EMANUELE di GESÙ MARIA. - Teologo e predicatore carmelitano scalzo, al secolo Michele d'Ambrogio, n. in Saponara-Villafranca (Messina) il 1º nov. 1621, m. a Napoli il 17 sett. 1692.
Eccellente oratore, predicò con grande plauso nelle grandi città d'Italia e alla corte dell'imperatore Leopoldo I a Vienna. Il card. Antonio Pignatelli lo definì «tuba Spiritus Sancti». Occupò inoltre le più alte dignità del suo Ordine: fu provinciale di Napoli e di Sicilia, per tre volte definitore generale e generale dell'Ordine (1677-80).
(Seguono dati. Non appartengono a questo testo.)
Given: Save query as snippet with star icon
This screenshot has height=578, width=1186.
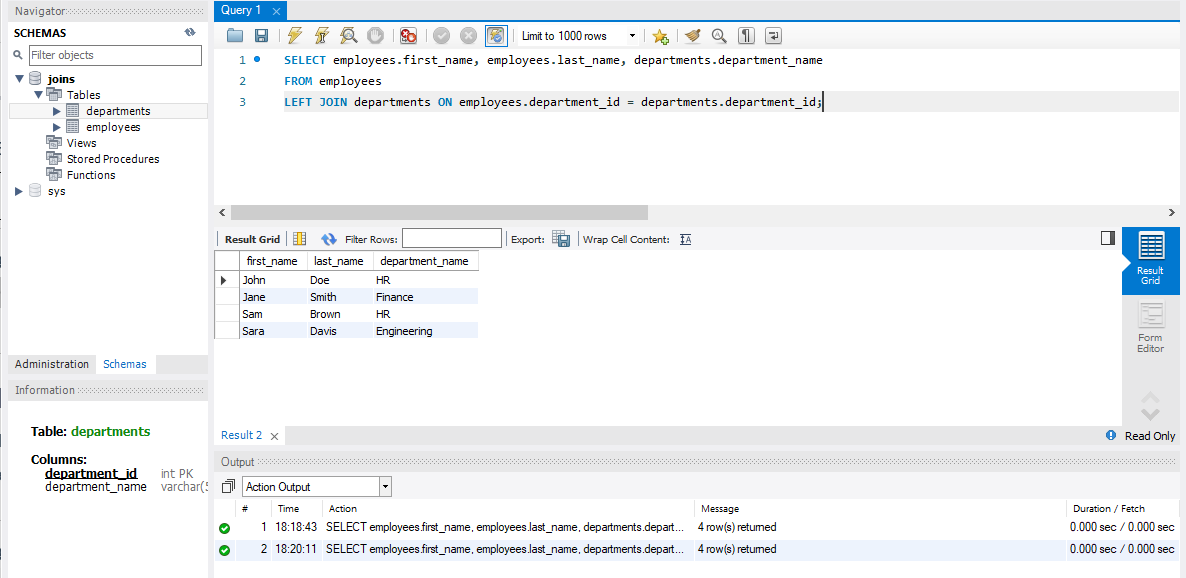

Pubblicò le opere: Frutti del Carmelo, discorsi morali (4 voll., Roma-Napoli 1667-73); Myrrha, thus et aurum (Napoli 1677); Le finezze dell'amore di Gesù (ivi 1601 e 1713); Istoria panegirica di s. Gioachino (ivi 1692); Fiori
del Carmelo (Vienna 1666, Napoli 1690, 1711); L'Innomo del cielo (Ancona 1688); Il regno di Maria Vergine, madre di Dio (Napoli 1680); Alphabetum Marianum (ivi 1691).